DAVALILARIN CEVABI : Davalılar …, …, … YÜCETÜRK vekili beyanlarında davacı kooperatif üyelerinin dava açma haklarının olmadığını, bu tür davanın kooperatif denetçileri tarafından açılması gerektiği, zaman aşımı itirazı yönünden kooperatifler kanunun 98. maddesi yollaması ile TTK.nun 309. maddesi gereğince zararın öğrenme tarihinden itibaren iki yıl, her halde beş yıl geçmekle istemin zaman aşımına uğrayacağından davada zaman aşımı süresinin geçtiğini, kooperatifin zarara uğratılmadığını, yöneticilerin ibra edildiklerini, bu nedenle davanın reddine karar verilmesini savunmuştur.
Davalı yüklenici … vekili beyanlarında, 05/09/2003 tarihli cevap dilekçesinde davacıların dava açma sıfatlarının bulunmadığını, zaman aşımı süresinin geçtiğini, sözleşmenin geçerli olup iptalini gerektirir hiçbir hususun bulunmadığını, kooperatifin zarara uğratılmadığını, tüm hak edişlerin yetkili mühendislerin onayı ile ödemelerin yapıldığı, bu nedenle davanın reddine karar verilmesini savunmuştur.

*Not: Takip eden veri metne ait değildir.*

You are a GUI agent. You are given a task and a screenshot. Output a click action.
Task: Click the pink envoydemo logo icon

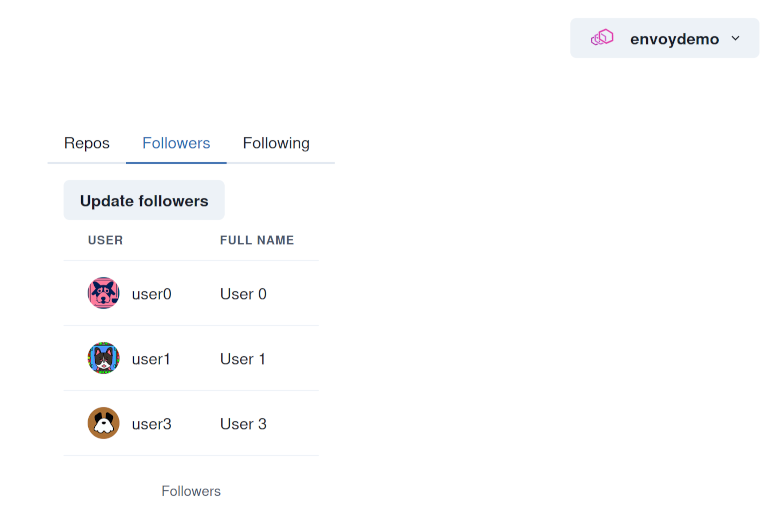602,38

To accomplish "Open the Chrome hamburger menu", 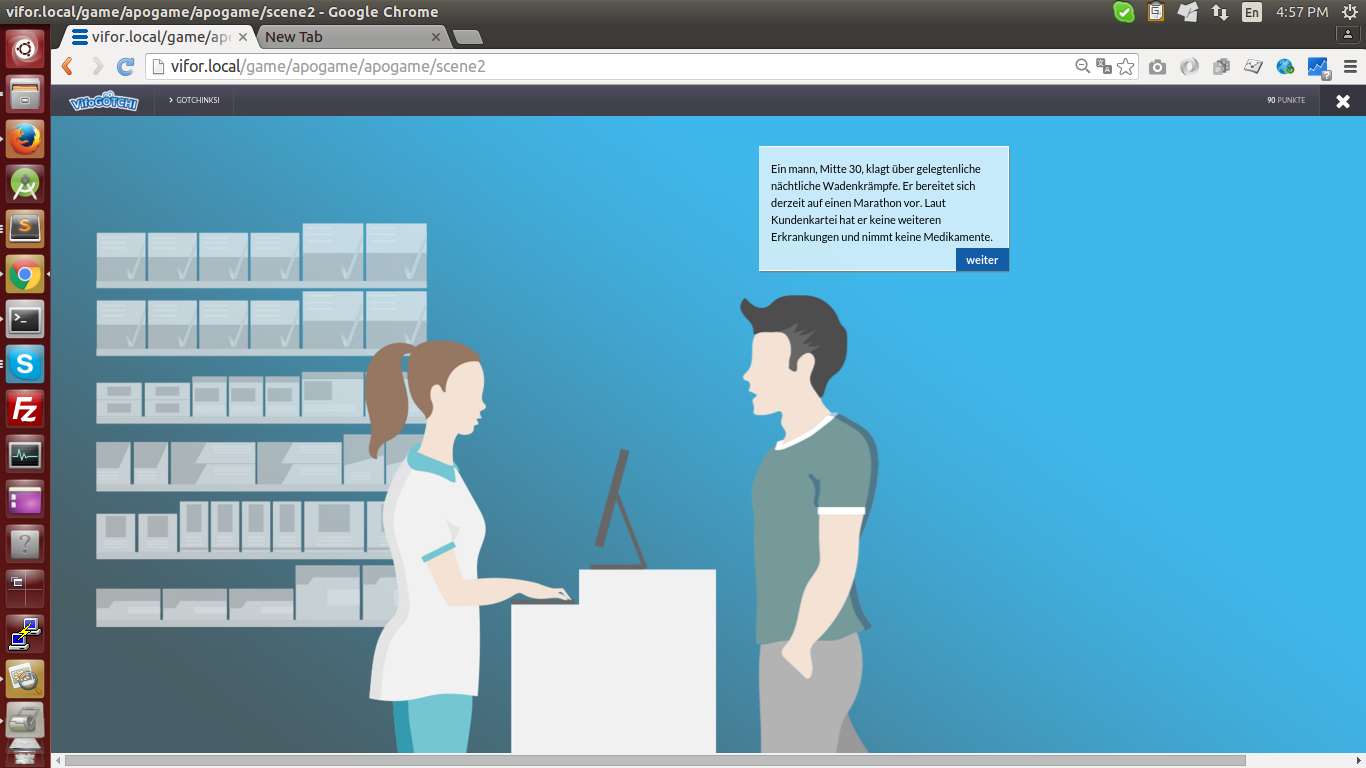I will [1350, 67].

DELİLLER VE GEREKÇE : Ana davanın davacıları, …nin üyesidir. Davalılar …, … ve … Yücetürk ise kooperatifin kurucu üyeleri ve ilk yönetim kurulu üyeleridir. …’in yönetim kurulu başkanı, …’ün yönetim kurulu başkan yardımcısı, … Yücetürk’ün yönetim kurulu başkan yardımcısı olduğu anlaşılmaktadır. Davalı … ise kooperatif inşaatlarını yapmayı üstlenen müteahhit sıfatını taşımaktadır. … aynı zamanda arsa sahiplerini temsilen hareket ederek kooperatifle kat karşılığı inşaat sözleşmesi akdetmiştir. Birleştirilen dosyalarda davalı gösterilen … … ve … … da sonraki yönetim kurulu üyelerindendir. Mezkur kooperatif tarafından Bursa ili Nilüfer ilçesi İhsaniye Mahallesi 928 ada 1 parsel sayılı taşınmaz üzerinde inşaat yapılmıştır. Taşınmazlar ise Yargıtay ilamı gereğince davaya dahil edilen Neriman Kaan, … ve … isimli kişilerin mülkiyetindedir. Arsa malikleri ile yüklenici … arasında Bursa 4. Noterliğinden düzenlenen 16/02/1996 tarih ve 4977 yevmiye nolu kat karşılığı inşaat ve satış vaadi sözleşmesi imzalanmıştır. … bu sözleşme ile arsa sahipleri adına hareket etme yetkisi de almış, kooperatif ile yüklenici … arasında Bursa 4. Noterliğinin 05/11/1996 tarih ve 24329 yevmiye nolu inşaat sözleşmesi ile 12/07/1996 tarihli inşaat yapım sözleşmelerini imzalamıştır. Sözleşmeler gereğince 928 ada 1 parsel üzerine daire ve dükkanlar inşaa edilecektir. Kooperatif genel kurulunda verilen yetki, kat karşılığı inşaat sözleşmesinin %50 paylaşım oranı üzerinden sözleşme yapılmasına ilişkindir. İnşaatların yapılmasına müteakip daire ve dükkanlar paylaşılmış, kat mülkiyeti kurulmuş, bağımsız bölüm tapuları verilmiştir. Ancak davacı kooperatif üyeleri tarafından fiili paylaşımın genel kurulda alınan %50 paylaşım oranına aykırı olduğu ileri sürülmüş, tapu iptali ve tescil, sözleşme iptali, tazminat ve alacak davaları açılmıştır.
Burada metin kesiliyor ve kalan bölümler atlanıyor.